Behalve informatie moet de instructeur ook de controlemiddelen
aan de leerling geven. Dit kan heel simpel door bij het oefenen
met imagery het scenario te schetsen. Denk bijvoorbeeld aan
een storing op de hoofdparachute. Hier is iets aan te doen,
en wel door het uitvoeren van een reserveprocedure. Bij deze
controlemiddelen kan de instructeur al direct een invloed
uitoefenen op het toekomstige spanningsniveau: tijdens een
reserveprocedure kun je gaan schreeuwen en trekken aan een
leerling, maar hierdoor zal een leerling een dergelijke gebeurtenis
gaan associëren met stress, nog los van het realisme
van het schreeuwen als stressfactor, maar dit terzijde. |
Figuur 2. Een imagery model. Klik op de nummers en
er verschijnt een toelichting (engelstalig). 2x op de groenwitte
3 klikken om alle toelichtingen weg te krijgen.

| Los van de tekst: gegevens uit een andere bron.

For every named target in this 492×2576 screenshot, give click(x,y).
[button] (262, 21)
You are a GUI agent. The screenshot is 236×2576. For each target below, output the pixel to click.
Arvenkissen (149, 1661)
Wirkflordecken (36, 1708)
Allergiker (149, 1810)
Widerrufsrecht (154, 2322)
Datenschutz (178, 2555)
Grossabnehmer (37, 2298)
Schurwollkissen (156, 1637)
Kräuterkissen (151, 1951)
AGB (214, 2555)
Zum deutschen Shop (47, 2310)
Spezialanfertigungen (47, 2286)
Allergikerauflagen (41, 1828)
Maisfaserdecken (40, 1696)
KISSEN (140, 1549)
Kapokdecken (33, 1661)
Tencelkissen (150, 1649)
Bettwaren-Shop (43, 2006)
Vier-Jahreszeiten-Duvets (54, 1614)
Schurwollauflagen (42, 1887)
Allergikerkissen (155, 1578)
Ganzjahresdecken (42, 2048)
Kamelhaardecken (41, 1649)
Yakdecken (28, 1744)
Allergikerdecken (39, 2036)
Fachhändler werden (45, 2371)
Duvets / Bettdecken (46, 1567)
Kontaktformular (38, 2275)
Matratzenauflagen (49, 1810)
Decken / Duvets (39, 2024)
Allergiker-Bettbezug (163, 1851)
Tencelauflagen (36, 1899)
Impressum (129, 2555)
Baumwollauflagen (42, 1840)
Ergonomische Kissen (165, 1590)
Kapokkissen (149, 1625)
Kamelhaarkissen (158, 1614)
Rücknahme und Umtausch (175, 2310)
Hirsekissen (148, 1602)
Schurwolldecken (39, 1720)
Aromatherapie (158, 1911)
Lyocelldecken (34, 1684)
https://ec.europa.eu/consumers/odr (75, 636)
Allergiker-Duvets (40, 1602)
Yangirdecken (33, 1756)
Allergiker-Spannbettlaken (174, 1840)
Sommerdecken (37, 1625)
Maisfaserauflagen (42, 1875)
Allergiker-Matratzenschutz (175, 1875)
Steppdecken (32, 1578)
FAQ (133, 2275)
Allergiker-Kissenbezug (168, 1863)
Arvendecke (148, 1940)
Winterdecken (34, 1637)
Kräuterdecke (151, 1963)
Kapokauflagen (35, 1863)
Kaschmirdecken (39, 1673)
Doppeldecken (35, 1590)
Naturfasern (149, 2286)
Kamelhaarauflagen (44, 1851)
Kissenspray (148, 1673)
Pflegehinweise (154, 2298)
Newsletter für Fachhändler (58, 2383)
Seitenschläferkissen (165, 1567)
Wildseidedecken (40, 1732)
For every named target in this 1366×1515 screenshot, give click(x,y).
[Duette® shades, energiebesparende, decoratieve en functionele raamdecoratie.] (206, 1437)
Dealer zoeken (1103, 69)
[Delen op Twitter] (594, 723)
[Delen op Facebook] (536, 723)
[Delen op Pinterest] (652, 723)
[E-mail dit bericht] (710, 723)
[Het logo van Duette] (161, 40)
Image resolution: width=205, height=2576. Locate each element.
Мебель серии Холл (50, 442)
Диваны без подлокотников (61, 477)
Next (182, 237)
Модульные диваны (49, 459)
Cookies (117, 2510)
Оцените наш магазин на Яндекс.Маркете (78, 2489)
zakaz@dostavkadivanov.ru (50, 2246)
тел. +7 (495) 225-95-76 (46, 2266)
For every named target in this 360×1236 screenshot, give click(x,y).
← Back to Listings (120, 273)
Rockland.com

Hoe imagery nu toe te passen in de praktijk?
Het volgende is een lesvoorstel voor het uitvoeren van een
imagery sessie. Dit is niet de enige mogelijke manier voor
een imagery maar slechts een illustratie naar aanleiding van
het bovenstaande.
|
Stap 1. Voorzie de leerlingen van de noodzakelijke
informatie. In eerste instantie worden hier de procedures
en technieken van het springen bedoeld. Deze kunnen
worden gegeven in reguliere lessen. Als dit is gebeurd
is het tijd voor een imagery sessie. Zorg voor een rustige
leeromgeving zonder teveel afleidingen, zodat leerlingen
zich kunnen concentreren op hun beeldvorming. In een
aanleerfase gaat dit het makkelijkst met de ogen dicht.
Vertel de gang van zaken (zowel informatie als controlemiddelen)
zoals hier voor bijvoorbeeld de staticline-exit en laat
het de leerlingen zich voorstellen:
- De deur gaat open en er komt veel herrie en wind binnen
(informatie aspect).
- Dat is normaal, dat hoort zo (controle aspect).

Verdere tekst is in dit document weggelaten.